[Stored data entries]
┄┄┄┄┄┄

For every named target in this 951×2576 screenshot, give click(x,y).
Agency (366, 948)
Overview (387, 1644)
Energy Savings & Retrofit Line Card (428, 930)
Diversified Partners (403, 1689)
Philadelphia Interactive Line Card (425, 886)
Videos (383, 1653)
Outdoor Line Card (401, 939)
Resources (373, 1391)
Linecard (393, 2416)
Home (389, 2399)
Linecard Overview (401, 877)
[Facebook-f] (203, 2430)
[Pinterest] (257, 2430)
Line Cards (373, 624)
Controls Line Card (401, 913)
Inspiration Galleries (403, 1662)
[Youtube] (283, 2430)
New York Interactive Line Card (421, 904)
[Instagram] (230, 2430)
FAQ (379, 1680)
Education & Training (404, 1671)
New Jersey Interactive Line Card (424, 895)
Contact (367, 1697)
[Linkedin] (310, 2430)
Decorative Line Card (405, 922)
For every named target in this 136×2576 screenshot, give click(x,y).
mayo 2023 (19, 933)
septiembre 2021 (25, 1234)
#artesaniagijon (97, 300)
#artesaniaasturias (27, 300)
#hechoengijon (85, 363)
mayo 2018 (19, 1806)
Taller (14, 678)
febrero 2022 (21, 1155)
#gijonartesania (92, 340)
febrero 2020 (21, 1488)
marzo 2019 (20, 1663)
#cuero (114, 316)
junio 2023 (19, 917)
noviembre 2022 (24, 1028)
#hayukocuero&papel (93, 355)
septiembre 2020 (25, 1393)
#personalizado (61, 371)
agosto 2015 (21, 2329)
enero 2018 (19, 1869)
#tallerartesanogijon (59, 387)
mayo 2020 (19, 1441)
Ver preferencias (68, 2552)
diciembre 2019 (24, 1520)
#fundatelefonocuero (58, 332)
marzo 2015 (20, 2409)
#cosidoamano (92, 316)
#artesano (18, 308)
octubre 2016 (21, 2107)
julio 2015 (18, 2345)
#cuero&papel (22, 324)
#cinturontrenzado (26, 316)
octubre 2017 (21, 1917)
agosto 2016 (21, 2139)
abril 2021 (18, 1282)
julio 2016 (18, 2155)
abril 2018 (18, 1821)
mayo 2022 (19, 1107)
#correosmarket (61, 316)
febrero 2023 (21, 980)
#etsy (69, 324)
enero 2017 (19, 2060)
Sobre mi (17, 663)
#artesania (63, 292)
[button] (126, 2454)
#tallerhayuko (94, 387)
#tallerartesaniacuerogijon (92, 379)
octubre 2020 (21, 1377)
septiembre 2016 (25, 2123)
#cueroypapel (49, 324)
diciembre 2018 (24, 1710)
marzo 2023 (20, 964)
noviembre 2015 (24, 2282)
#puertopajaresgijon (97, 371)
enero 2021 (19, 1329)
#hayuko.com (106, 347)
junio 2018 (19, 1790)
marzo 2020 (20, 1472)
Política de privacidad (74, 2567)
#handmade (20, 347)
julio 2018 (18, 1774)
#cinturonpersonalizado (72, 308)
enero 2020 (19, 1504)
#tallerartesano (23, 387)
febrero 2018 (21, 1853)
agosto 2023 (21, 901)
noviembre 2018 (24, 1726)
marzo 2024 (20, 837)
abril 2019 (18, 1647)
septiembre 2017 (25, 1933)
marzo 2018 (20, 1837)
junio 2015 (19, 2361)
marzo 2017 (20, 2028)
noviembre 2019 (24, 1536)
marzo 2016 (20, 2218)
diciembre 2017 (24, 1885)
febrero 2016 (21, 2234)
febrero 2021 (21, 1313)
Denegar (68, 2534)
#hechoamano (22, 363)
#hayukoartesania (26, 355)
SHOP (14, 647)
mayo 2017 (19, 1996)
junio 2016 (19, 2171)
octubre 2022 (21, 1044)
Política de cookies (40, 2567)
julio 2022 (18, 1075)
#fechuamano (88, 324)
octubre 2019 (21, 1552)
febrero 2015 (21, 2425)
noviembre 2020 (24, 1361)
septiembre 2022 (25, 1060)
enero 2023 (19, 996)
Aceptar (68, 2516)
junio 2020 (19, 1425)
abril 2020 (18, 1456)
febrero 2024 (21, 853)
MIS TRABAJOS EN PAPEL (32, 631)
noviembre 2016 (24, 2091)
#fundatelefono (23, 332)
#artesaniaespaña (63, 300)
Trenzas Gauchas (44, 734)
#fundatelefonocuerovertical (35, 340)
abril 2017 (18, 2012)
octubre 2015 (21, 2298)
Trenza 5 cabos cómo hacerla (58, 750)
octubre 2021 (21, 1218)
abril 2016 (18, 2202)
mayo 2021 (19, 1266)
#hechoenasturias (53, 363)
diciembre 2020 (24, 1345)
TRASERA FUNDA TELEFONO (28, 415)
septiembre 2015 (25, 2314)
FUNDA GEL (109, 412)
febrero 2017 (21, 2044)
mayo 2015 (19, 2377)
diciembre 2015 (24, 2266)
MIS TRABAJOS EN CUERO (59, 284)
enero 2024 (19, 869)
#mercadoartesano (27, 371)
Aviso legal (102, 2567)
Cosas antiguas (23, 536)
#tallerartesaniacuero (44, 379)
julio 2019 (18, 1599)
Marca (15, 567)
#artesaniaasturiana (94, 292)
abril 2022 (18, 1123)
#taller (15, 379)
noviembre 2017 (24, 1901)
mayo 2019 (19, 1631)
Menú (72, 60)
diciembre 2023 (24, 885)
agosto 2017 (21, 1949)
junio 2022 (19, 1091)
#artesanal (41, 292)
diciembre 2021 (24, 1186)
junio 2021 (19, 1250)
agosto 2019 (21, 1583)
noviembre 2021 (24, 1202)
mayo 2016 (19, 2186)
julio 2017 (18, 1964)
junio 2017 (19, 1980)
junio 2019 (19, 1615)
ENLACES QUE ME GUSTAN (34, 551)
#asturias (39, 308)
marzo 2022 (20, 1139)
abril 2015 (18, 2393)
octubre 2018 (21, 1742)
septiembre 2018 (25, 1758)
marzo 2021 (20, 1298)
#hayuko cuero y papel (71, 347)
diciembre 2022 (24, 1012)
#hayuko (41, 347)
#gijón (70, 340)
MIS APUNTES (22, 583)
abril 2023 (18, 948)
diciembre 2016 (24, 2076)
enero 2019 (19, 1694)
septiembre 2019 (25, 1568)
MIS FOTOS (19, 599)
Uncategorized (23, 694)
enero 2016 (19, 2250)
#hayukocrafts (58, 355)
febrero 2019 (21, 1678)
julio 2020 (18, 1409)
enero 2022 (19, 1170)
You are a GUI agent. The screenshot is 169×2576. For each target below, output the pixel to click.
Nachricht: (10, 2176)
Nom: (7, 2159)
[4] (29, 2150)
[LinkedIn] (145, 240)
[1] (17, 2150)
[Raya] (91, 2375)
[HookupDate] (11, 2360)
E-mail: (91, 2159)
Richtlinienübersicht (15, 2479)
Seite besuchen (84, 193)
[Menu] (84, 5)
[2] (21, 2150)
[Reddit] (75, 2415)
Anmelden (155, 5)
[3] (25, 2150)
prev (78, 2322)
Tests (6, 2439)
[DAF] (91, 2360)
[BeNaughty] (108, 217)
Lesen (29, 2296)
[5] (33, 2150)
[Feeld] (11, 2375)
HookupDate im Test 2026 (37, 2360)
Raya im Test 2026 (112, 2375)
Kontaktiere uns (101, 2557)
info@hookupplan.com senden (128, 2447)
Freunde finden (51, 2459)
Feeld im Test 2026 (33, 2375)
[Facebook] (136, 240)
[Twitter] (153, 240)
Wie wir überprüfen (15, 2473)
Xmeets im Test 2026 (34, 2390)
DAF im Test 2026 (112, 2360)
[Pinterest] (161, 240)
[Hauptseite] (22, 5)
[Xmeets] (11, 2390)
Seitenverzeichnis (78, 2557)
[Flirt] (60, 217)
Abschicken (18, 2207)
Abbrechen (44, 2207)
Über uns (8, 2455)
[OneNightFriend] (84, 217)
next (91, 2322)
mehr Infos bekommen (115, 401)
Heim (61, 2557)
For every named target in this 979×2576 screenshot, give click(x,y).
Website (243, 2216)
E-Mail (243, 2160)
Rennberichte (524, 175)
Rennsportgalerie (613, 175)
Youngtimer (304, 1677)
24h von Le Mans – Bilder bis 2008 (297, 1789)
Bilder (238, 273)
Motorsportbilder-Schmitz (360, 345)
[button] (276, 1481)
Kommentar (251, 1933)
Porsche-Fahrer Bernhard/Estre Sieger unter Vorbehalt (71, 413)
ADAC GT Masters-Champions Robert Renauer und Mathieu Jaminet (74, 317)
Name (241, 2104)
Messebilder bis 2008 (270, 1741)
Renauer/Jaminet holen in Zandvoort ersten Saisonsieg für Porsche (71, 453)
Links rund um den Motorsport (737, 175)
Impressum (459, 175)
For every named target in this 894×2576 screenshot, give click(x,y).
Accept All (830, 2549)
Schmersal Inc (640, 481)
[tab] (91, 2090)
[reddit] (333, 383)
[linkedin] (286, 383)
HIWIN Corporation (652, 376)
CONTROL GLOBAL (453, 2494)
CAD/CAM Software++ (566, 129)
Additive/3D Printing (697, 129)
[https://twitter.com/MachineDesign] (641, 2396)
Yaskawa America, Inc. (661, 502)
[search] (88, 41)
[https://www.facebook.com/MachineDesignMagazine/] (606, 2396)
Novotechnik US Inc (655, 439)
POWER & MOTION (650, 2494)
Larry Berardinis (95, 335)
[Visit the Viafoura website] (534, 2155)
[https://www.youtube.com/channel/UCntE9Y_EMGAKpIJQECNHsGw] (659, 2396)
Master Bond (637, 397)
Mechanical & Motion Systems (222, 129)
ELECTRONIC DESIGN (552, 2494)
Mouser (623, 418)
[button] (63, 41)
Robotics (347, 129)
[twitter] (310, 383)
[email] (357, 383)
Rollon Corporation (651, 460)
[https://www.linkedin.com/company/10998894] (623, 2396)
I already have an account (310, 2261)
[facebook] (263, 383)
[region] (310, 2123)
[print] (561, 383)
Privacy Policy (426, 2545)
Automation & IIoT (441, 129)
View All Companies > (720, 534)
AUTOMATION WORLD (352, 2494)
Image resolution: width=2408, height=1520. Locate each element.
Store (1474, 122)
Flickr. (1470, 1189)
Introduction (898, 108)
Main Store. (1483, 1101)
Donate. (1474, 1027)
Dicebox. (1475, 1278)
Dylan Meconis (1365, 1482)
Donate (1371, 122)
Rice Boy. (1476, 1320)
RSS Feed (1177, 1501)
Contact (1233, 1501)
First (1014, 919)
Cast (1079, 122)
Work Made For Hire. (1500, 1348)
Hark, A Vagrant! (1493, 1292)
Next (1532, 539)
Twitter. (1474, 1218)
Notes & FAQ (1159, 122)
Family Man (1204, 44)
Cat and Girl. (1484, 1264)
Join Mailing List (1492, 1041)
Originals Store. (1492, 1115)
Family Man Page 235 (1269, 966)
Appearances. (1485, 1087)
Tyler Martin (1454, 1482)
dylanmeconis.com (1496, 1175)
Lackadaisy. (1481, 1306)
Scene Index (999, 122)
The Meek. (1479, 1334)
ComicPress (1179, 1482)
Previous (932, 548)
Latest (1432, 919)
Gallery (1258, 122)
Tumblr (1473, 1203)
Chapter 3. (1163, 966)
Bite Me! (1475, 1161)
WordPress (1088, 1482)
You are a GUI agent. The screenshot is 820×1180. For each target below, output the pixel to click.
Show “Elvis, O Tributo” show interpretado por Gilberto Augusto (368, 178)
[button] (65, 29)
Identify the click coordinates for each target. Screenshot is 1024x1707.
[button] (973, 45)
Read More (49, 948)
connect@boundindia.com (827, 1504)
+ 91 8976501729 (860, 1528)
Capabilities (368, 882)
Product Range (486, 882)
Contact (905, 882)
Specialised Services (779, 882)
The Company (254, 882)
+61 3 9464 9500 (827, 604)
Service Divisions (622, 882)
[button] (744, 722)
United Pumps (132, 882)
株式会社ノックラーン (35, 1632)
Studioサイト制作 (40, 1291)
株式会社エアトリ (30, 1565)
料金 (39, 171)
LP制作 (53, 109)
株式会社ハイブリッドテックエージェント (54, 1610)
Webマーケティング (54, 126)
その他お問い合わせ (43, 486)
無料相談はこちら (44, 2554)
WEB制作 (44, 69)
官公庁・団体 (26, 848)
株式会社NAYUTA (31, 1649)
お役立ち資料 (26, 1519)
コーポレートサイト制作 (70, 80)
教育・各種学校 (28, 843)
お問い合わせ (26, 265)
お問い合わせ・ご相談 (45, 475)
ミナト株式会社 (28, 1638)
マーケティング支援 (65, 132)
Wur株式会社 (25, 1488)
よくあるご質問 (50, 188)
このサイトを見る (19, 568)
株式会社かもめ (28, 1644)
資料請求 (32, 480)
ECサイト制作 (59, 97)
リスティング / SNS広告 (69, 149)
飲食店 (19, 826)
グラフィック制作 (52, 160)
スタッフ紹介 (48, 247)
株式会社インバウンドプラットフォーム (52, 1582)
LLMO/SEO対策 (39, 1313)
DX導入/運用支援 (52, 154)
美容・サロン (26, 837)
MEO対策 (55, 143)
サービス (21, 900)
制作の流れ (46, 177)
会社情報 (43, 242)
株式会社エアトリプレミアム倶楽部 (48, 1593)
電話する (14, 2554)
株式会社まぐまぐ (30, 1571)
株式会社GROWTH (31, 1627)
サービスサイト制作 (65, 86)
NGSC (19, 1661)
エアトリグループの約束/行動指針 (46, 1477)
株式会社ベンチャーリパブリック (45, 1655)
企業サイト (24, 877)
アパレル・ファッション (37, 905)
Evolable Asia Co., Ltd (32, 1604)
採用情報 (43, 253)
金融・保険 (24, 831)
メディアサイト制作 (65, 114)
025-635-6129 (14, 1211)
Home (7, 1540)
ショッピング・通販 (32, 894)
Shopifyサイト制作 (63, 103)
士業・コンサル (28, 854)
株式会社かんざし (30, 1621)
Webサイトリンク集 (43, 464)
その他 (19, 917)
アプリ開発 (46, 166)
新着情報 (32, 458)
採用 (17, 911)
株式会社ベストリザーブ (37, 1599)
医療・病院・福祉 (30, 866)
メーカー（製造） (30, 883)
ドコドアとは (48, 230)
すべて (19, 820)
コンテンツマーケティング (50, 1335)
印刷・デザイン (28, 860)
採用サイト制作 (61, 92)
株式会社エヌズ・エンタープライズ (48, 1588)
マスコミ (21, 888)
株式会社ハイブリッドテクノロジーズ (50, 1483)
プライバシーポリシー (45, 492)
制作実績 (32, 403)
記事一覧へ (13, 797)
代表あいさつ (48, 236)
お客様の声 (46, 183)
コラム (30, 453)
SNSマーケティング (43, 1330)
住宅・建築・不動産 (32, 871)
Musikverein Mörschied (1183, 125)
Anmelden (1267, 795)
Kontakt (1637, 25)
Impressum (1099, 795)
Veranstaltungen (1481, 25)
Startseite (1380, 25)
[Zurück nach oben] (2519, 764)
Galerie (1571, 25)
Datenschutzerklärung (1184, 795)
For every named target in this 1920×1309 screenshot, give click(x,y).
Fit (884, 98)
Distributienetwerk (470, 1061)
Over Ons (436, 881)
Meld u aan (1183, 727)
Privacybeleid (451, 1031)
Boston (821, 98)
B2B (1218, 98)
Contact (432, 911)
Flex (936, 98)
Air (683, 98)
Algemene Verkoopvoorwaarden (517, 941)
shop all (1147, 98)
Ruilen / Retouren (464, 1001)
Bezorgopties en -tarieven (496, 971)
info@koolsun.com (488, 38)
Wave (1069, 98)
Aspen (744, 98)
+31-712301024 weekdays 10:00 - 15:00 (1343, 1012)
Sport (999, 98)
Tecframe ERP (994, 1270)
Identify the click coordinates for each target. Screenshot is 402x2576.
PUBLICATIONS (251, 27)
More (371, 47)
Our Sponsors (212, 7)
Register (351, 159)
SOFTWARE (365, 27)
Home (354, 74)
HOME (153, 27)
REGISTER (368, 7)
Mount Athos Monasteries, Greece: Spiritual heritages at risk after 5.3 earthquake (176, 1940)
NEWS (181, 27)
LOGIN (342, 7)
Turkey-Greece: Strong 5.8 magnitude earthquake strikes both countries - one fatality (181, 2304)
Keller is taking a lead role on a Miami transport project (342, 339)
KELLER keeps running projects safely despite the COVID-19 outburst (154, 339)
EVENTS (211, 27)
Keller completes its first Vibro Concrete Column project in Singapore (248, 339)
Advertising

┄┄┄┄┄┄

[The problem] Print again the lines of the entries above that fall between the line holding "febrero 2023 (21, 980)" and the line holding "noviembre 2020 (24, 1361)", inclusive, exactly as they stand.

[Exercise response]
febrero 2023 (21, 980)
#etsy (69, 324)
enero 2017 (19, 2060)
Sobre mi (17, 663)
#artesania (63, 292)
[button] (126, 2454)
#tallerhayuko (94, 387)
#tallerartesaniacuerogijon (92, 379)
octubre 2020 (21, 1377)
septiembre 2016 (25, 2123)
#cueroypapel (49, 324)
diciembre 2018 (24, 1710)
marzo 2023 (20, 964)
noviembre 2015 (24, 2282)
#puertopajaresgijon (97, 371)
enero 2021 (19, 1329)
#hayuko.com (106, 347)
junio 2018 (19, 1790)
marzo 2020 (20, 1472)
Política de privacidad (74, 2567)
#handmade (20, 347)
julio 2018 (18, 1774)
#cinturonpersonalizado (72, 308)
enero 2020 (19, 1504)
#tallerartesano (23, 387)
febrero 2018 (21, 1853)
agosto 2023 (21, 901)
noviembre 2018 (24, 1726)
marzo 2024 (20, 837)
abril 2019 (18, 1647)
septiembre 2017 (25, 1933)
marzo 2018 (20, 1837)
junio 2015 (19, 2361)
marzo 2017 (20, 2028)
noviembre 2019 (24, 1536)
marzo 2016 (20, 2218)
diciembre 2017 (24, 1885)
febrero 2016 (21, 2234)
febrero 2021 (21, 1313)
Denegar (68, 2534)
#hechoamano (22, 363)
#hayukoartesania (26, 355)
SHOP (14, 647)
mayo 2017 (19, 1996)
junio 2016 (19, 2171)
octubre 2022 (21, 1044)
Política de cookies (40, 2567)
julio 2022 (18, 1075)
#fechuamano (88, 324)
octubre 2019 (21, 1552)
febrero 2015 (21, 2425)
noviembre 2020 (24, 1361)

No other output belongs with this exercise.